_WORK TO BE COMPLETED_.
Find each line in the material that contains the string "Task" and copy those lines. Matches are case-sensitive.

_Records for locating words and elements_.
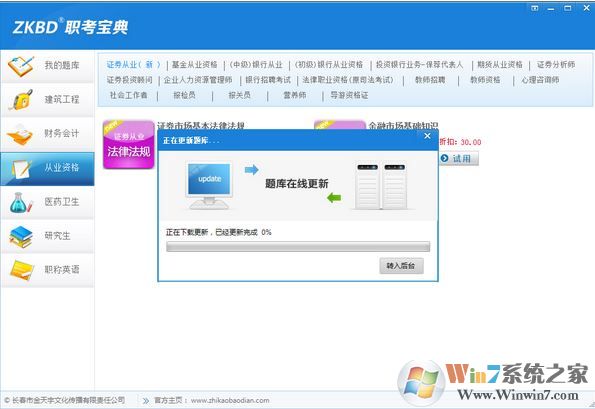Close the 正在更新题库 dialog
This screenshot has width=595, height=409.
pyautogui.click(x=427, y=136)
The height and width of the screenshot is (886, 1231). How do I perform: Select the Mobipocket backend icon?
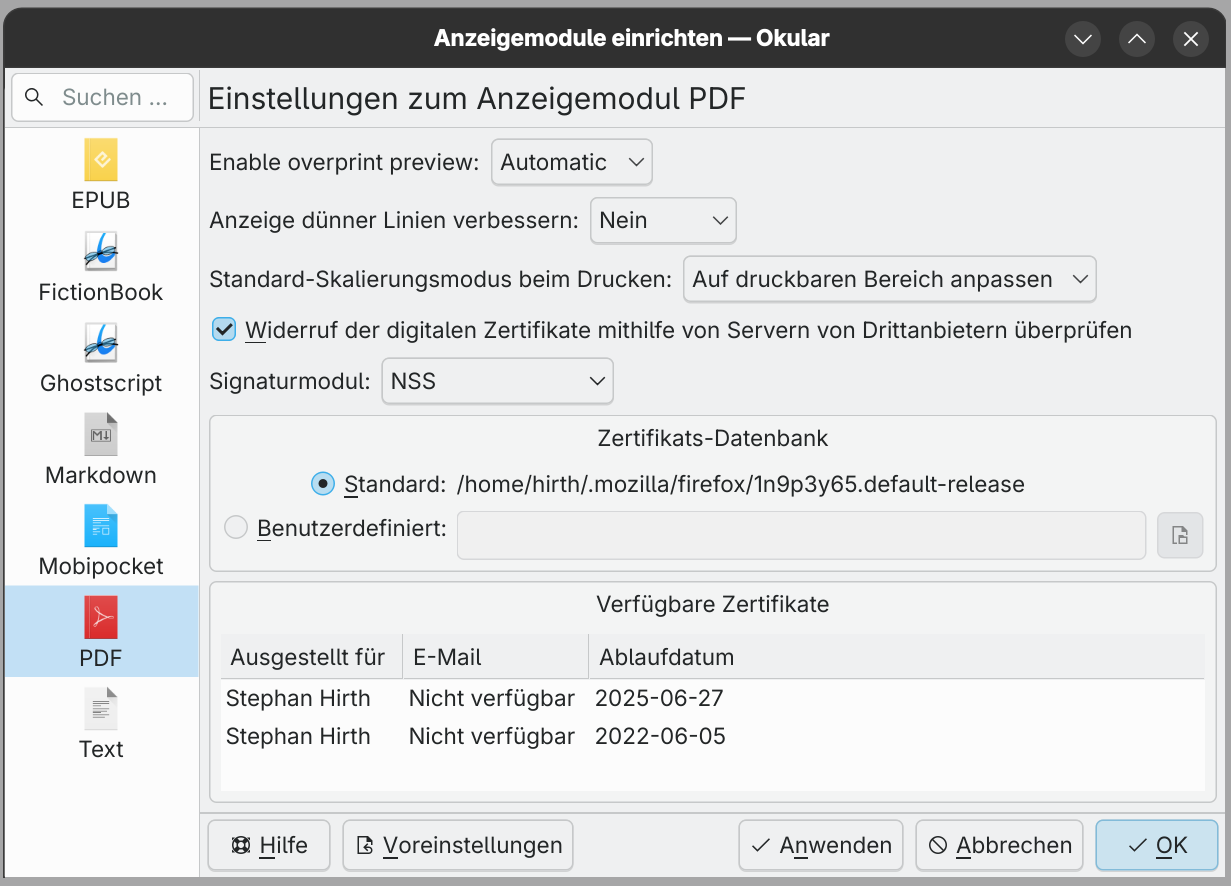[101, 526]
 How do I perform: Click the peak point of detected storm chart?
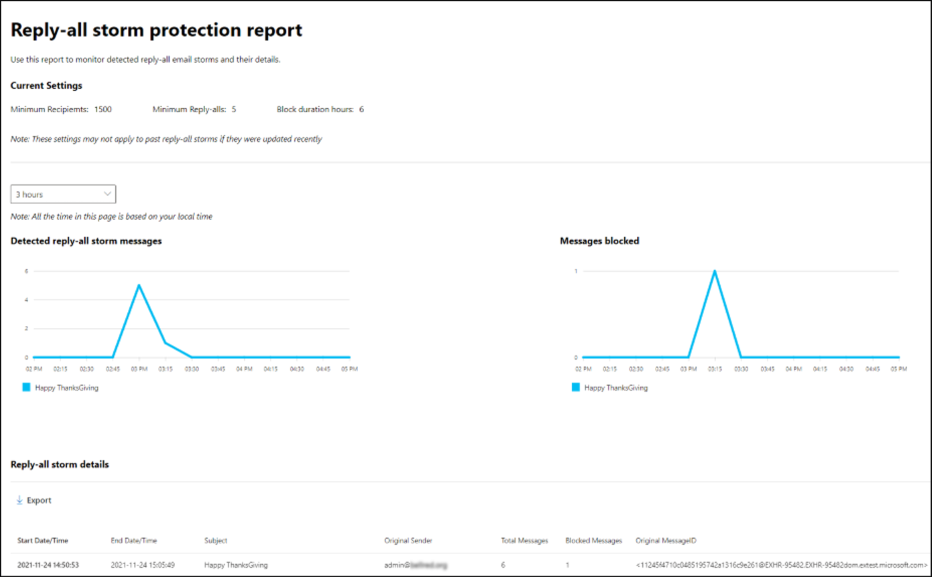click(x=139, y=286)
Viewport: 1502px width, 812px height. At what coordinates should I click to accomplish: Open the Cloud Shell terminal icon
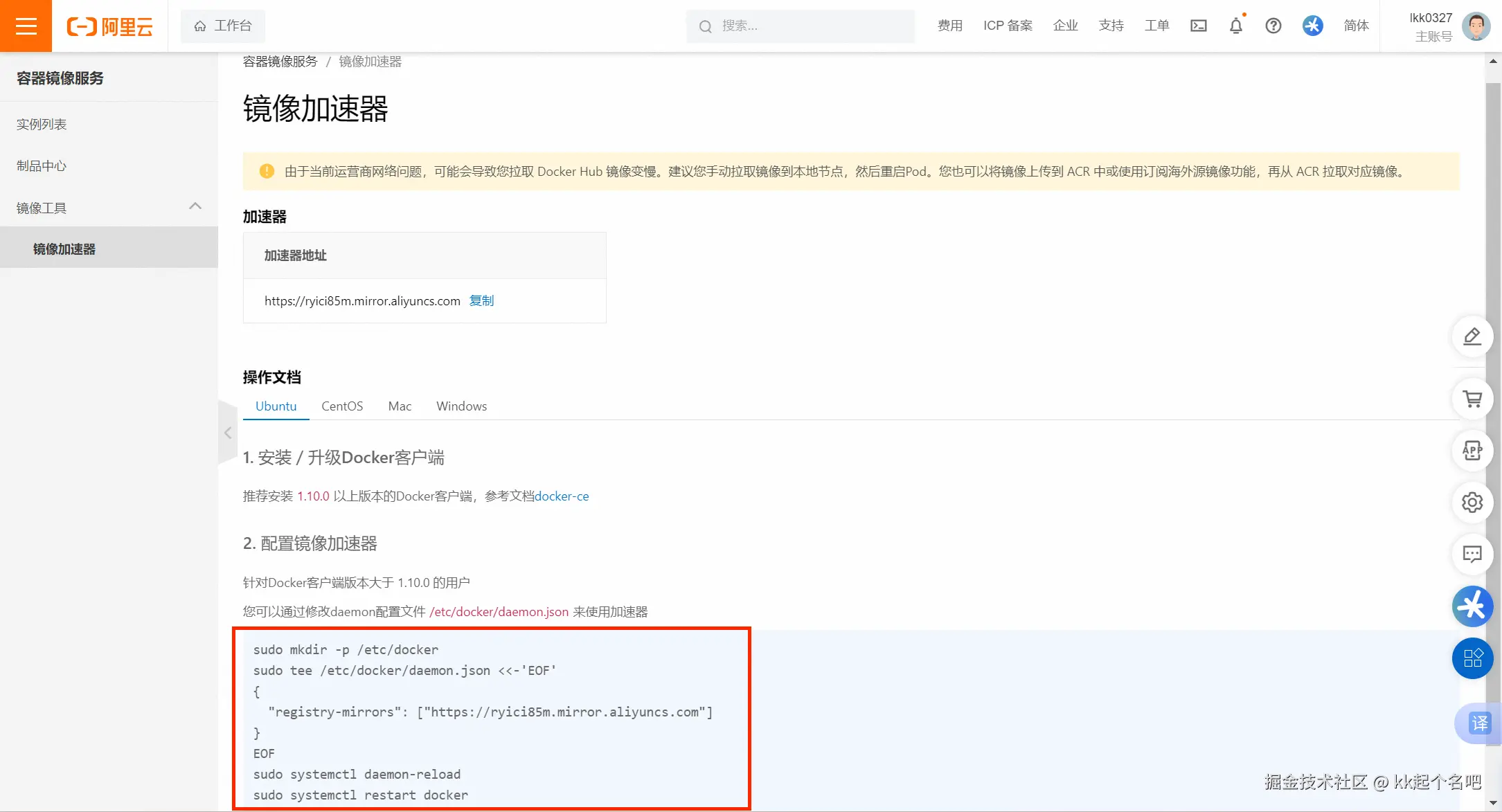tap(1199, 26)
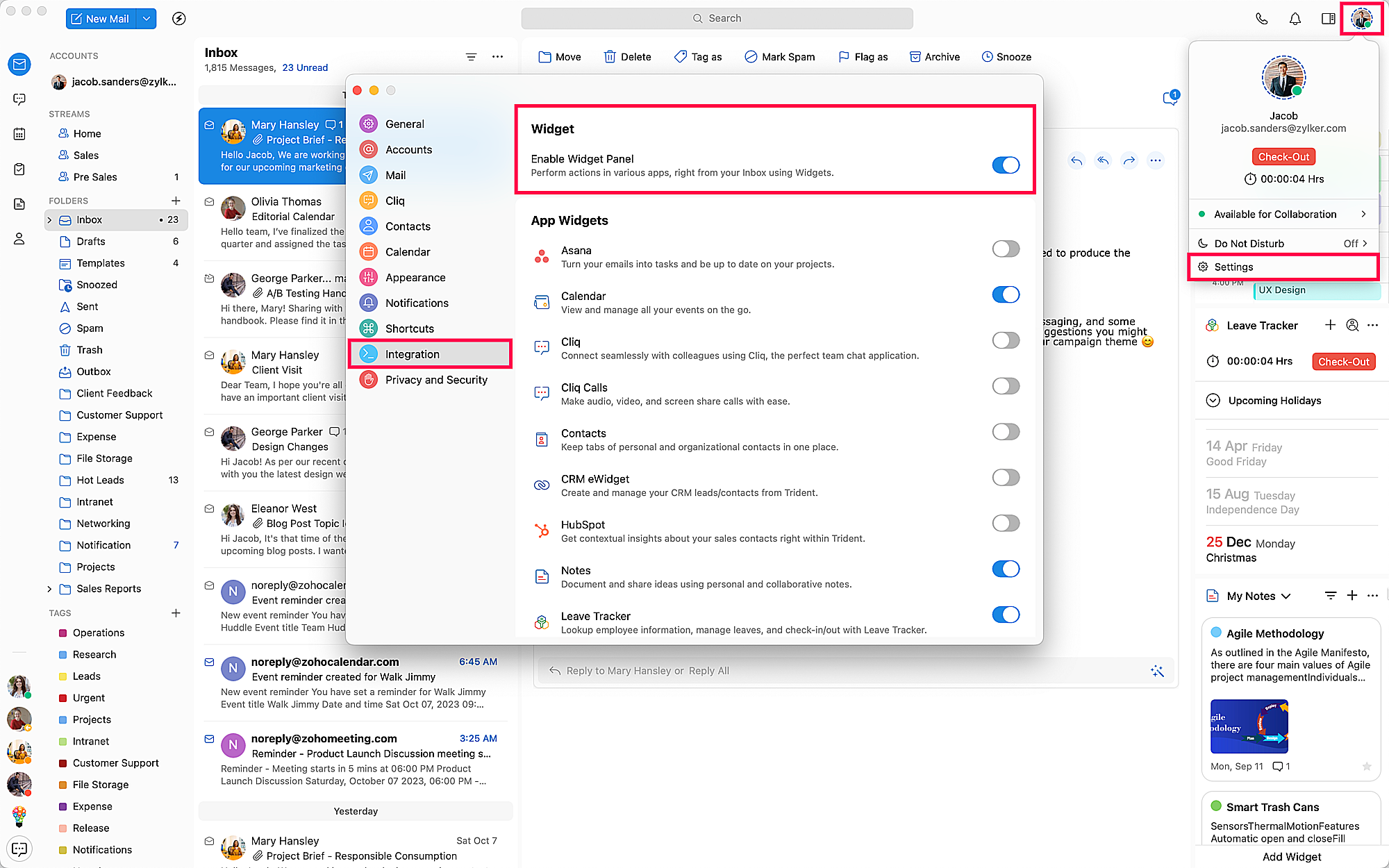Image resolution: width=1389 pixels, height=868 pixels.
Task: Click the Add Widget button
Action: [x=1291, y=857]
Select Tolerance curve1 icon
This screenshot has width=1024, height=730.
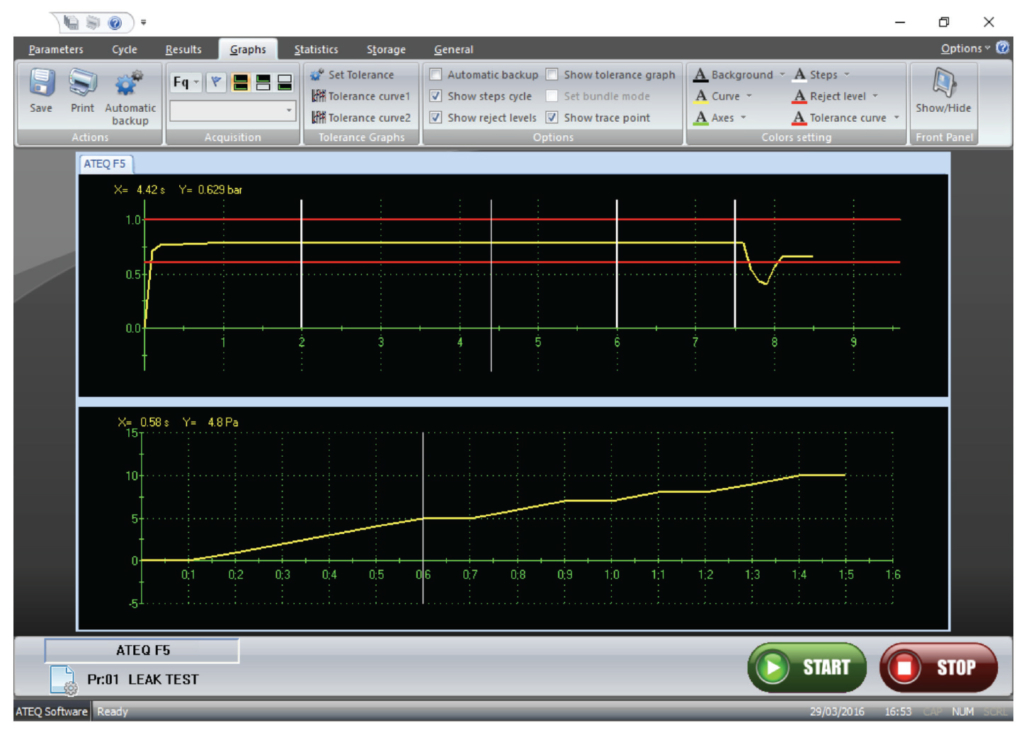coord(319,96)
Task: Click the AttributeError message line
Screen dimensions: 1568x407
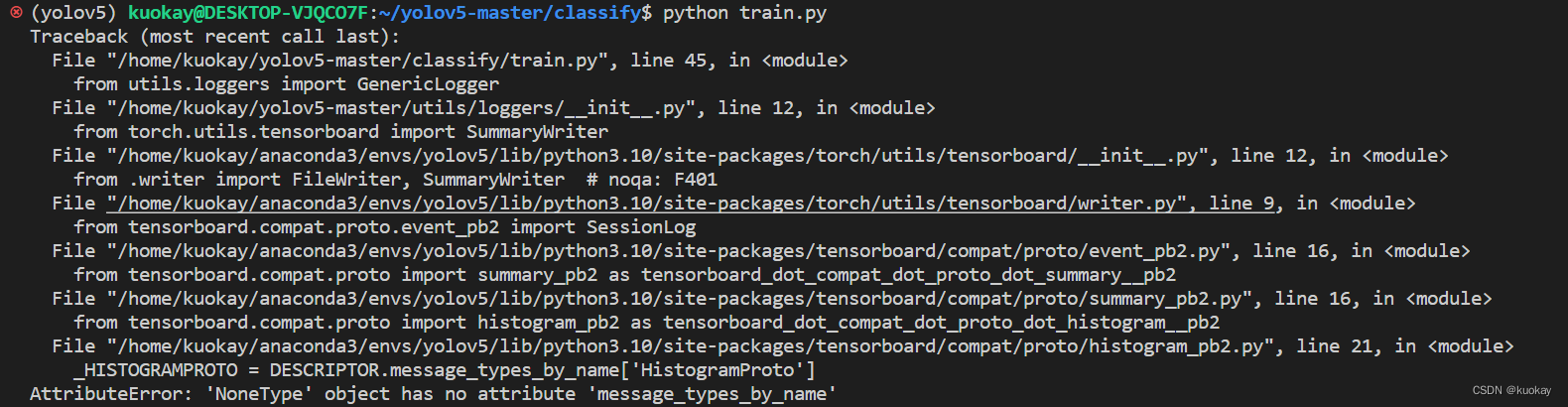Action: tap(433, 394)
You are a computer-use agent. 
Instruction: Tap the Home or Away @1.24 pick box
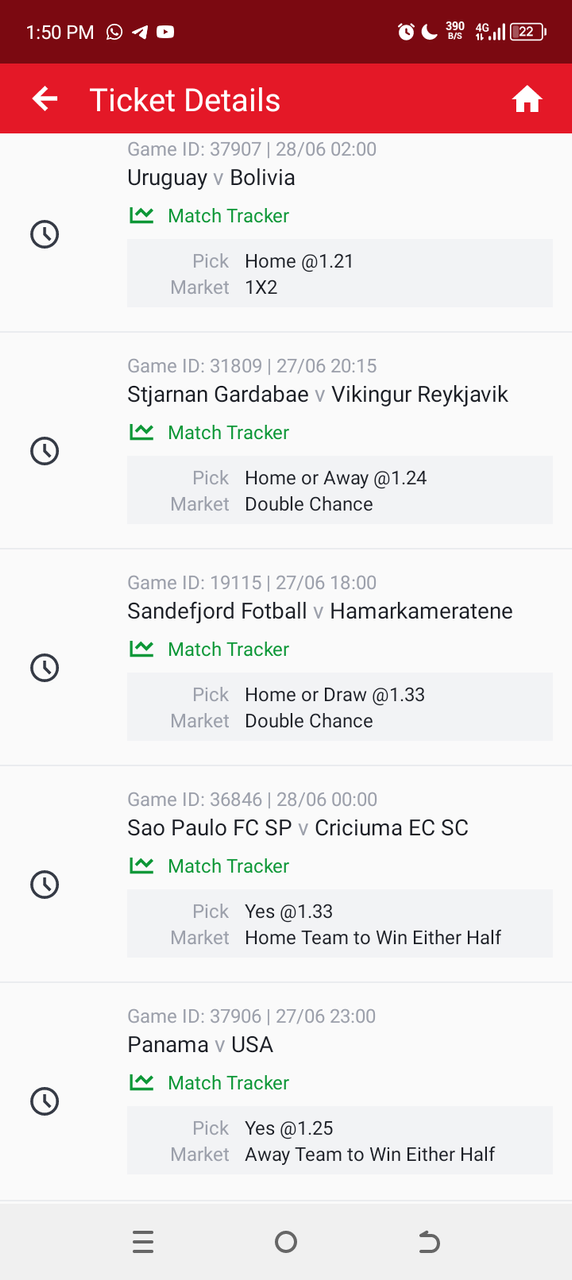tap(340, 490)
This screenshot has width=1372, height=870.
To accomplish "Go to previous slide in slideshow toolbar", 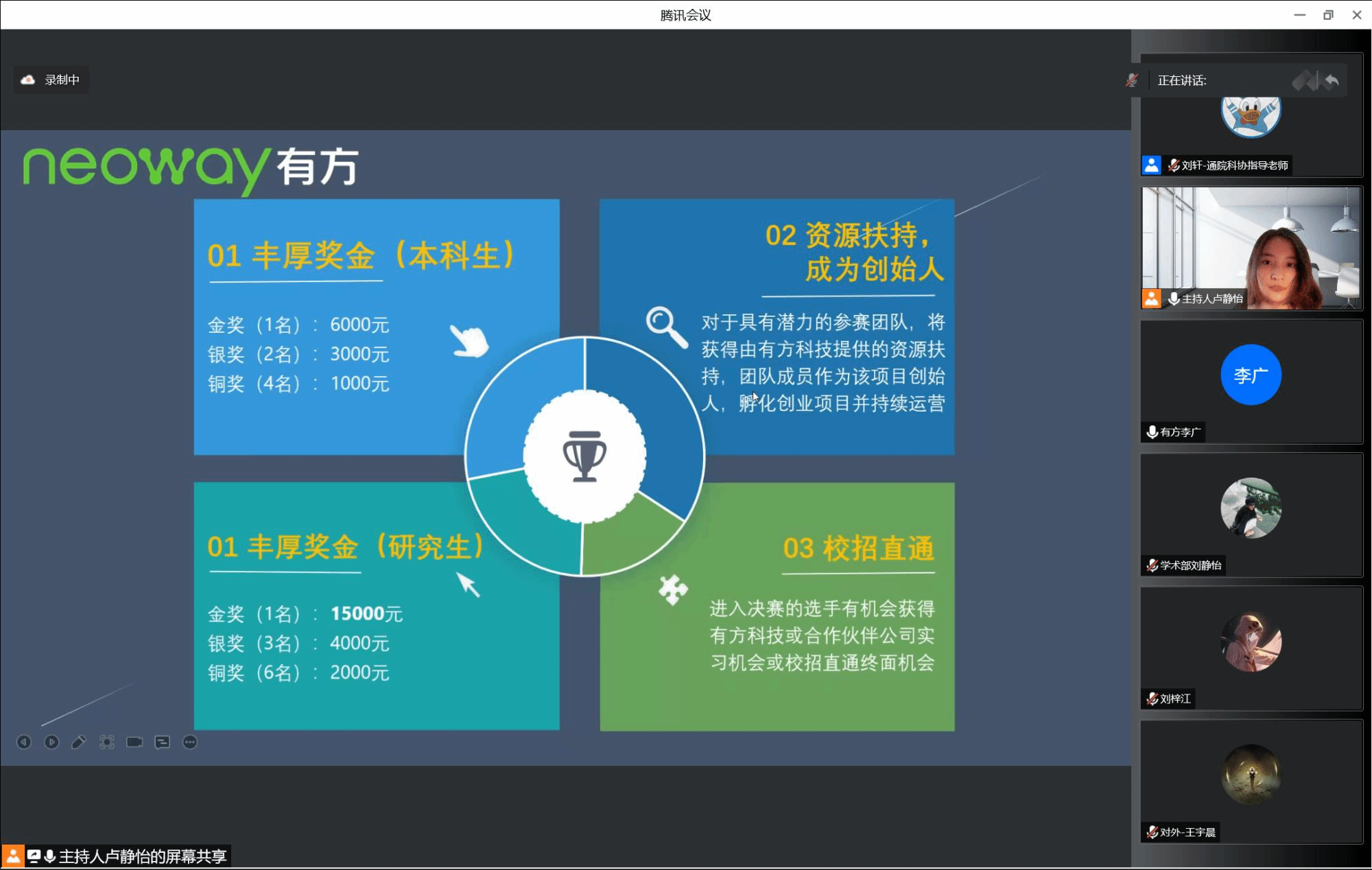I will (x=24, y=742).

_ANSWER TO THE PROBLEM_.
Task: Click the Add Widget button
Task: Click the AttributeError message line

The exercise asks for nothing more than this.